Upper limb deep vein thrombosis has been an under-recognized disease; however, physicians' awareness of it as a cause of arm pain and edema is increasing(3). Peripheral vascular complications following coronary interventional procedures include hematomas, pseudoaneurysms, arteriovenous fistulae, acute arterial occlusions, cholesterol emboli, and infections that occur with an overall incidence of 1.5-9% (4).
In the study of Zhou et al.; peripheral vascular complications were analyzed after cardiac catheterization. Of the 4,531 patients, 122 (2.7%) had peripheral vascular complications, including local hematoma (86 cases, 1.90%) (2).
Significantly more complications occurred in patients who were older than 60 years of age or female. In addition, the likelihood of a vascular injury after coronary angioplasty was significantly higher than after angiography alone (1).
For patients with objectively confirmed deep vein thrombosis (DVT) Kearon et al. recommend anticoagulant therapy with subcutaneous (SC) low-molecular-weight heparin (LMWH)( Grade 1A). And they recommend at least 3 months of treatment with LMWH for patients with VTE risk and after proximal DVT, they recommend use of an elastic compression stocking (Grade 1A) (5).
The clinical picture of upper extremity deep vein thrombosis (UEDVT) is characterized by swelling, pain, and functional impairment, but may also be completely asymptomatic, especially in carriers of central venous lines (6,7).
Objective testing is mandatory prior to instituting anticoagulation because the prevalence of UEDVT is less than 50% in symptomatic subjects, and compression ultrasound or color Doppler represents the preferred diagnostic methods (6).

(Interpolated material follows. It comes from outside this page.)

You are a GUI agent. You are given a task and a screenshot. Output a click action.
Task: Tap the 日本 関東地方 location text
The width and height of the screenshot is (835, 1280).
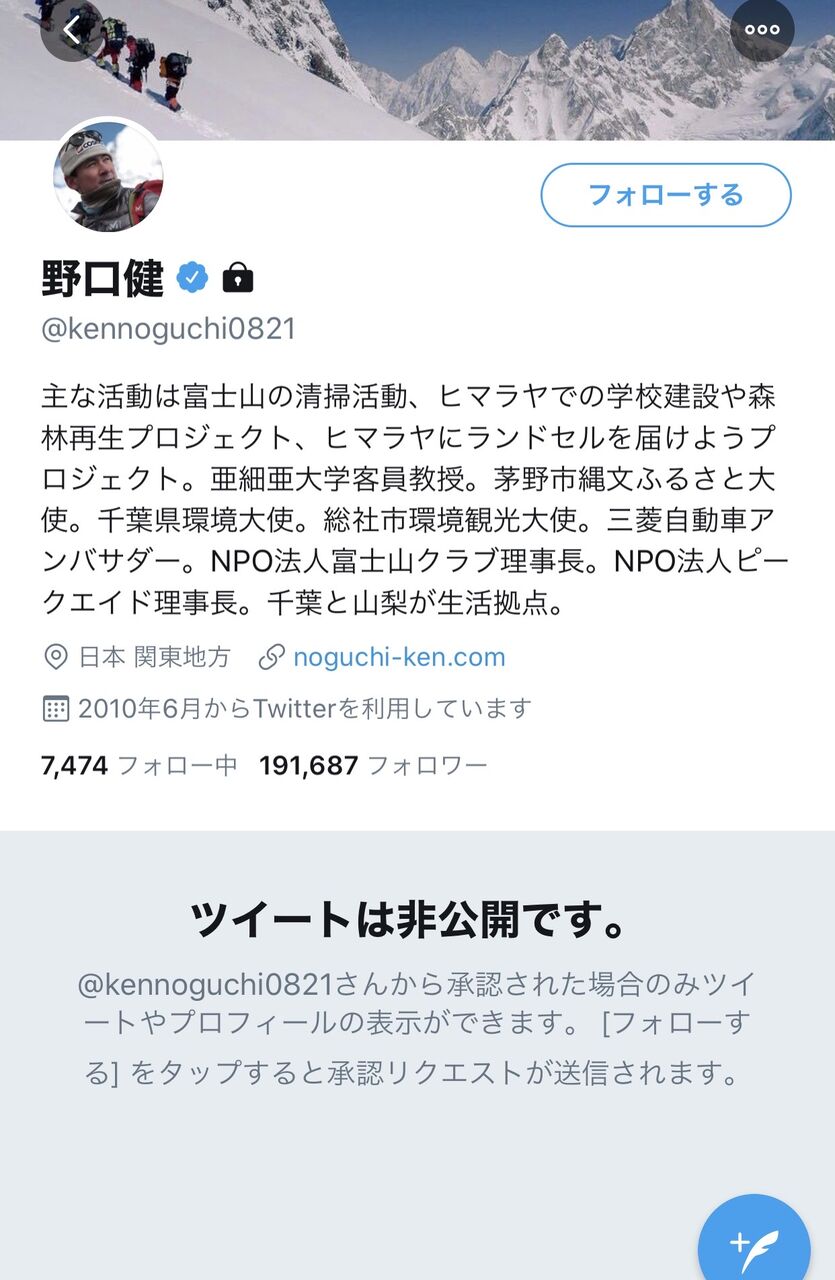pos(154,657)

Many of these complications result in considerable increases in hospital stays and in the costs associated with the procedures (8). Anticipation and early recognition of possible peripheral vascular following coronary interventional procedures may translate into fewer vascular complications as well as into shorter and less costly hospital stays (4). Up to one third of the patients develop pulmonary embolism that may be fatal; postthrombotic syndrome and recurrent thromboembolism are also frequent complications. UEDVT should no longer be regarded as a rare and benign disease, as reported previously (7).